Yes. Something like that. We will sort the exact API out later, but the 
concept is right. I've just discussed timing of when we would get this 
piece of code available: probably end of November (we might try and make 
it earlier, but don't count on it).  I don't think we're going to be 
qc'ing a lot of data between now and then, so using the manual interface 
via the GUI is probably practical until then. 

> I would use the information as
> follows:
> 
> - level: Link the measurement description for QC L2 to the uploaded
> result section
> - simulation: Link QC L2 quality information to a CIM simulation
> - contact: Link the qc contact to the uploaded result section
> - uploadlog: Give the location of the qc logfile for upload to CIM.
> uploadpdf,uploadbinary alike.
> - report: XML to be specified.

We can finalise those details in the next round of discusison (I can't 
spare the time until at least the end of the first week of November). 
Sorry about that. I'll try and get a detailed sequence/flow diagram to 
you before we start writing the code thoug - and of course, we'll 
discuss the API in more detail before then too. (We think the code 
writing will only take a day or so, if that ... but I'm even more  
overloaded now for a couple of weeks).

> Alternatively, I could send a full quality document together with the
> DRS experiment name it belongs to. Or any solution between these
> extremes.

We think the python tool will process the arguments, and post a json 
document (or some sort of doc) up to the qctool, and XML is available 
from the qc tool.

> You can remove the second measure describing QC L2 I added. It was
> just for testing.
> I still encounter an error, when I add a report and fill the form's
> field for explanation in the qc questionnaire.

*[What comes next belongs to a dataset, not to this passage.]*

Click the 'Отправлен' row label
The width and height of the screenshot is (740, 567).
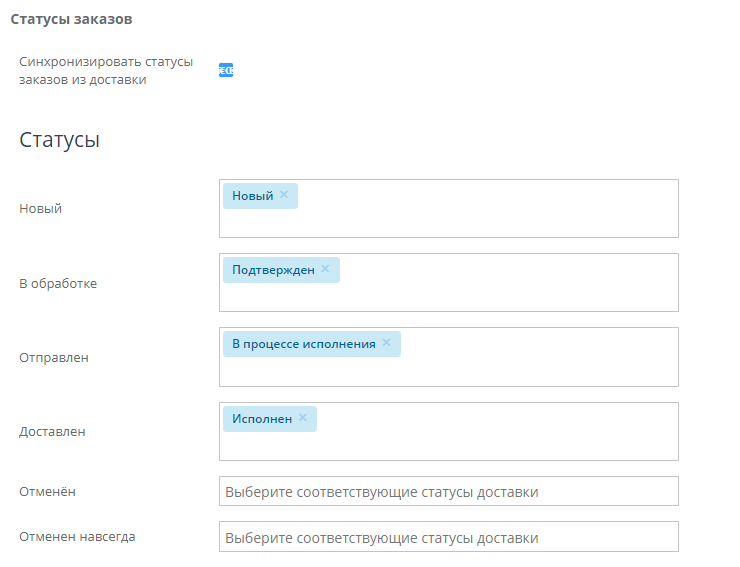click(x=54, y=357)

We have deployed a 0.21 version which has fixed what i hope was the bug 
you had. Let us know if it's still there, and if so, raise a ticket on 
the metafor trac with details (screenshots etc), and make sure the 
ticket has qctool in the keywords.

> For QC L3 there are an added quality information, added citations for
> URN and DOI, and might be changes in contacts and citations.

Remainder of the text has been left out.